▸ Given instruction
Reproduce the stretch of the material from the line containing "Where should I" through the line containing "Action: 524,26", substituting "Network Security" for "Endpoint Authentication" and leaving all else unchanged. Omit the pictures from your answer.

▸ Dataset excerpts
[start]

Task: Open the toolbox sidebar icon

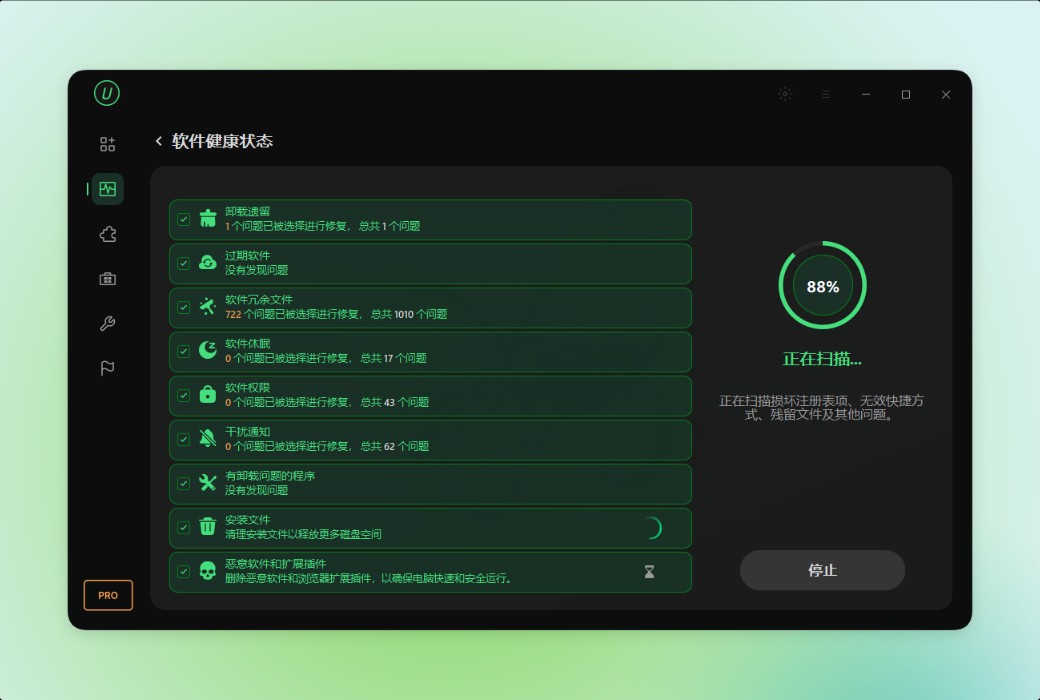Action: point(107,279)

[end]
[start]

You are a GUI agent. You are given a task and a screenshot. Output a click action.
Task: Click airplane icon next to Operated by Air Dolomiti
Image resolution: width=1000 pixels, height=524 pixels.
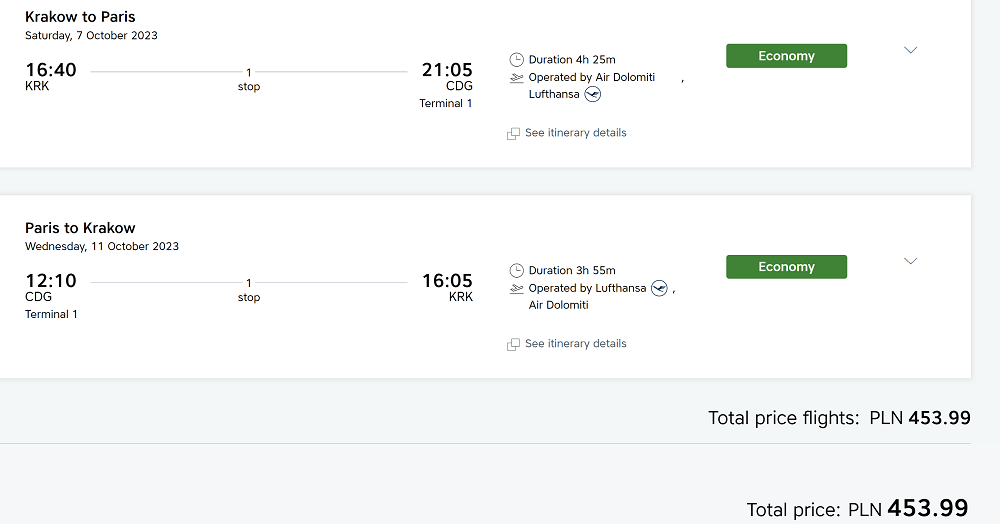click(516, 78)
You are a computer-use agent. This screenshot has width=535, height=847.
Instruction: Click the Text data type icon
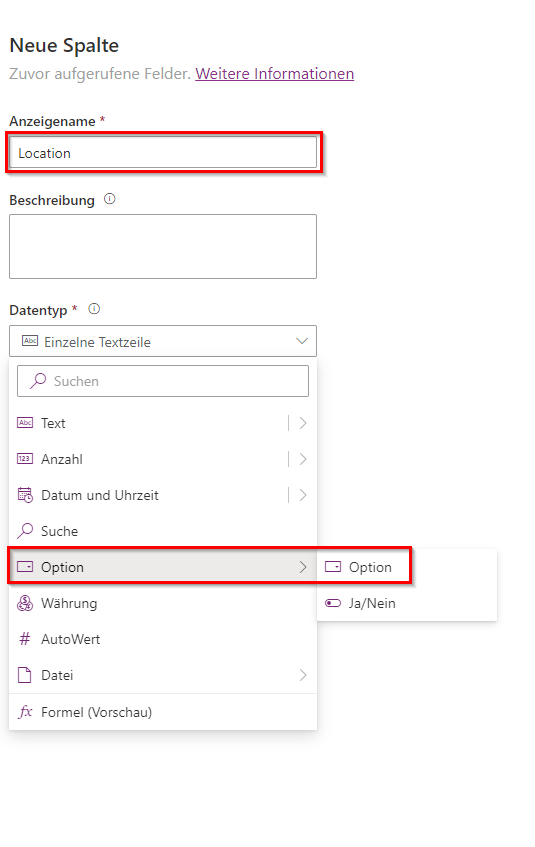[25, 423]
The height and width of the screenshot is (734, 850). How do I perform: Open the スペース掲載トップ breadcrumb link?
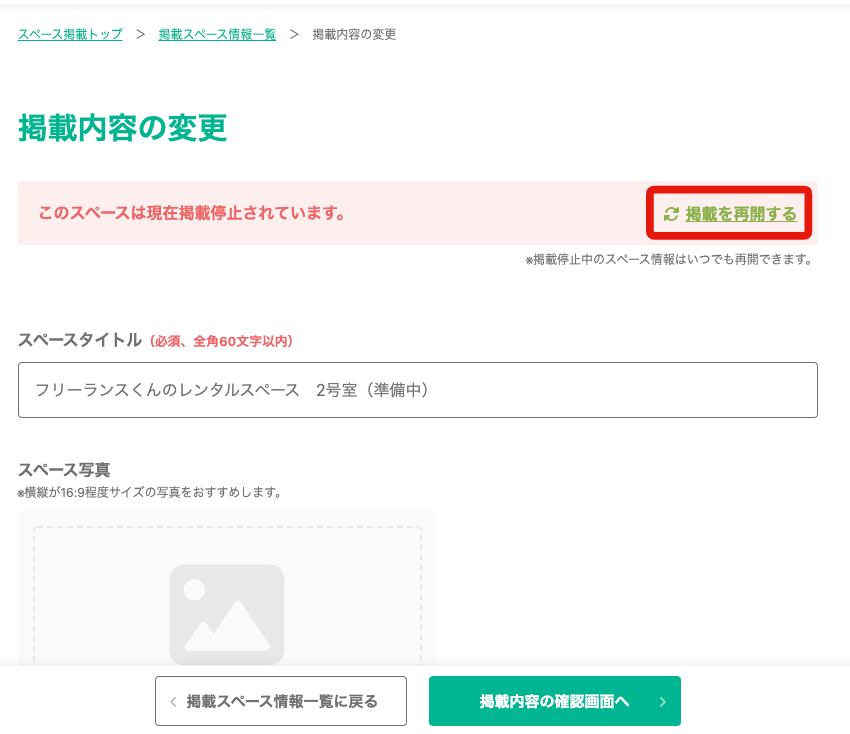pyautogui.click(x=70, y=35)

[end]
[start]

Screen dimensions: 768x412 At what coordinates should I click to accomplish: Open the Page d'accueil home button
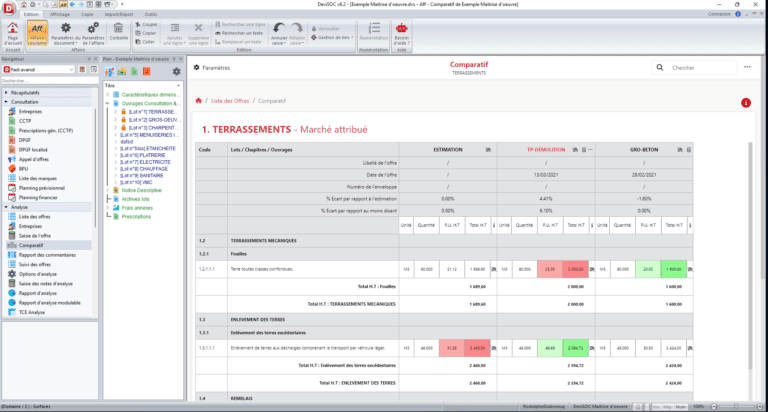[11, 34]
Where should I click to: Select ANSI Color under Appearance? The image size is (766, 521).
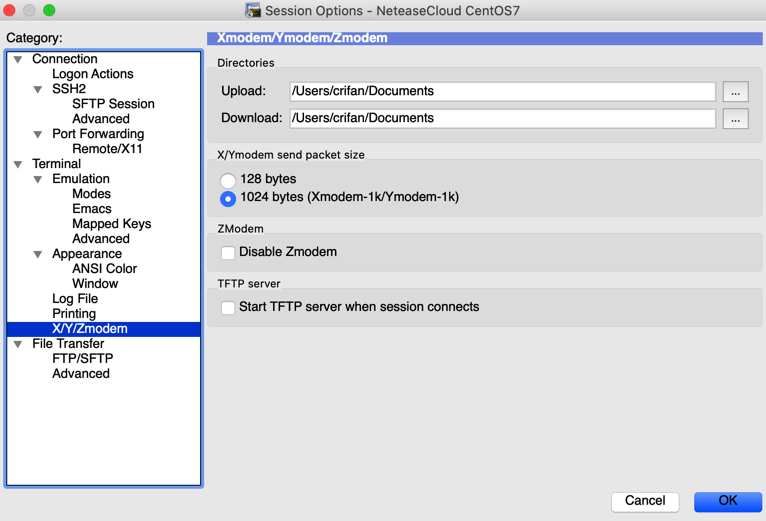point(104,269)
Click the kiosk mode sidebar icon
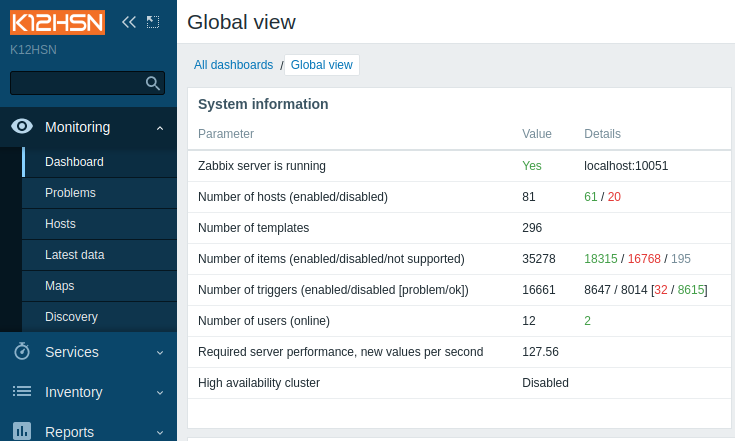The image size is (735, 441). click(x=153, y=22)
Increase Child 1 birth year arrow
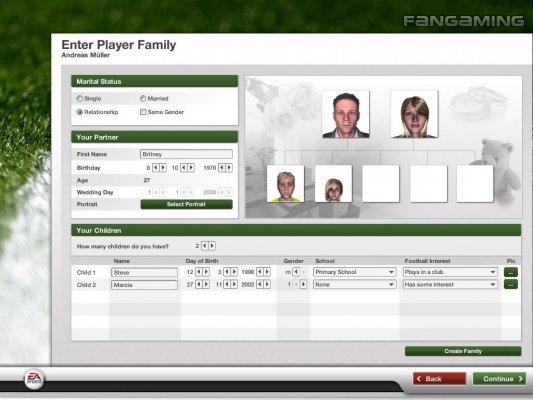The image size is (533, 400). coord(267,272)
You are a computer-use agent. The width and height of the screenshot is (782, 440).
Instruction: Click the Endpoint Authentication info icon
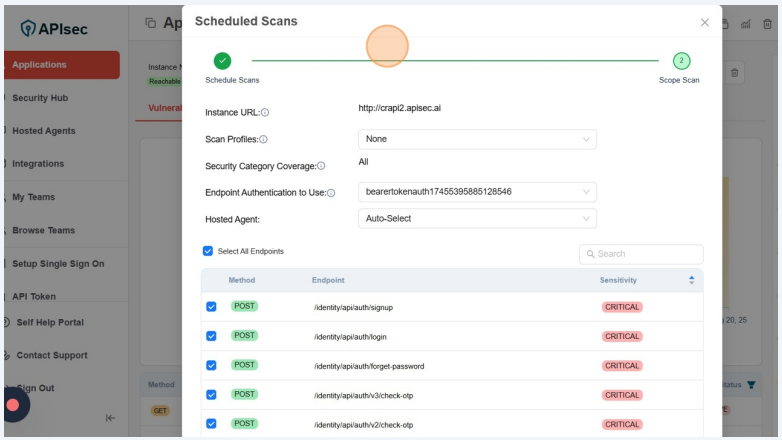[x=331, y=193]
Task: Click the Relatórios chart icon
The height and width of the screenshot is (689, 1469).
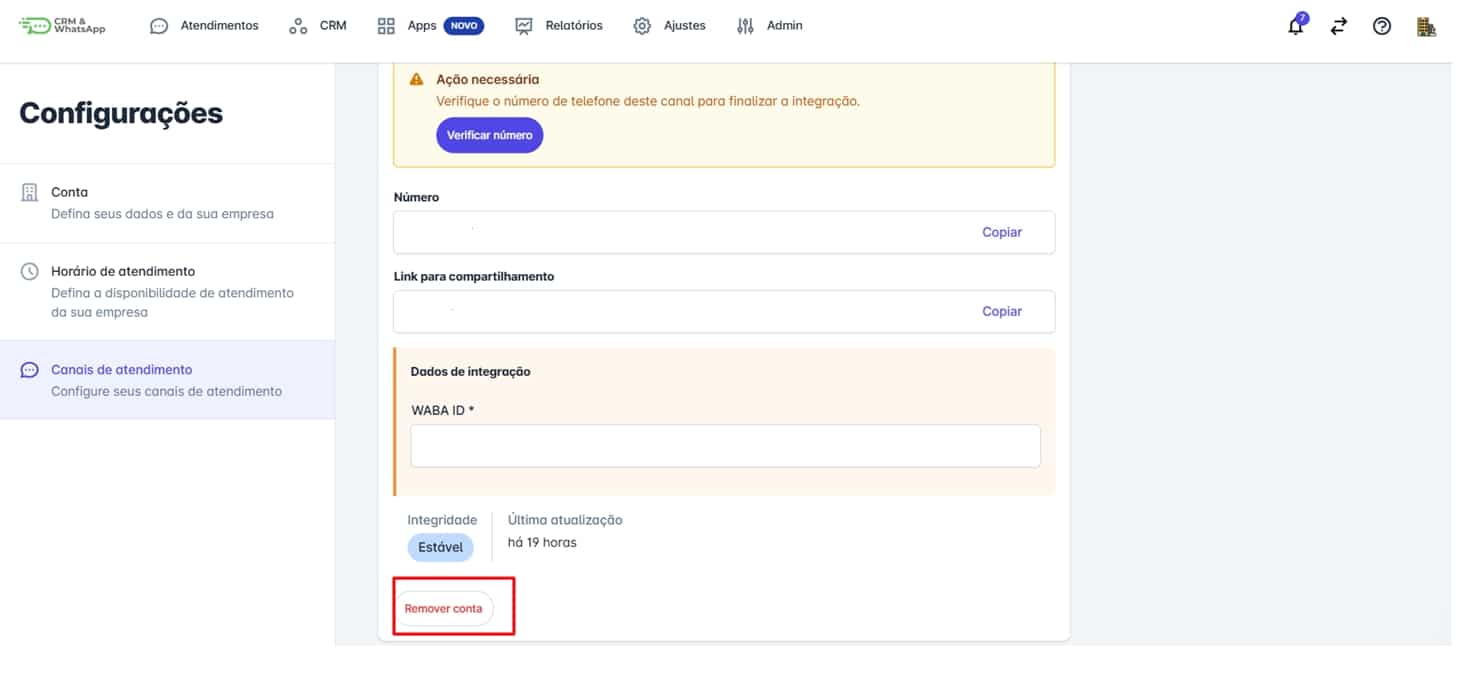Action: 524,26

[end]

▸ Correct response
Where should I click to: Select ANSI Color under Appearance? The image size is (766, 521).
point(104,269)
Click the kiosk mode sidebar icon
The image size is (735, 441). click(x=153, y=22)
Increase Child 1 birth year arrow
The image size is (533, 400). coord(267,272)
You are a computer-use agent. The width and height of the screenshot is (782, 440).
Instruction: Click the Network Security info icon
[x=331, y=193]
Task: Click the Relatórios chart icon
The height and width of the screenshot is (689, 1469).
Action: 524,26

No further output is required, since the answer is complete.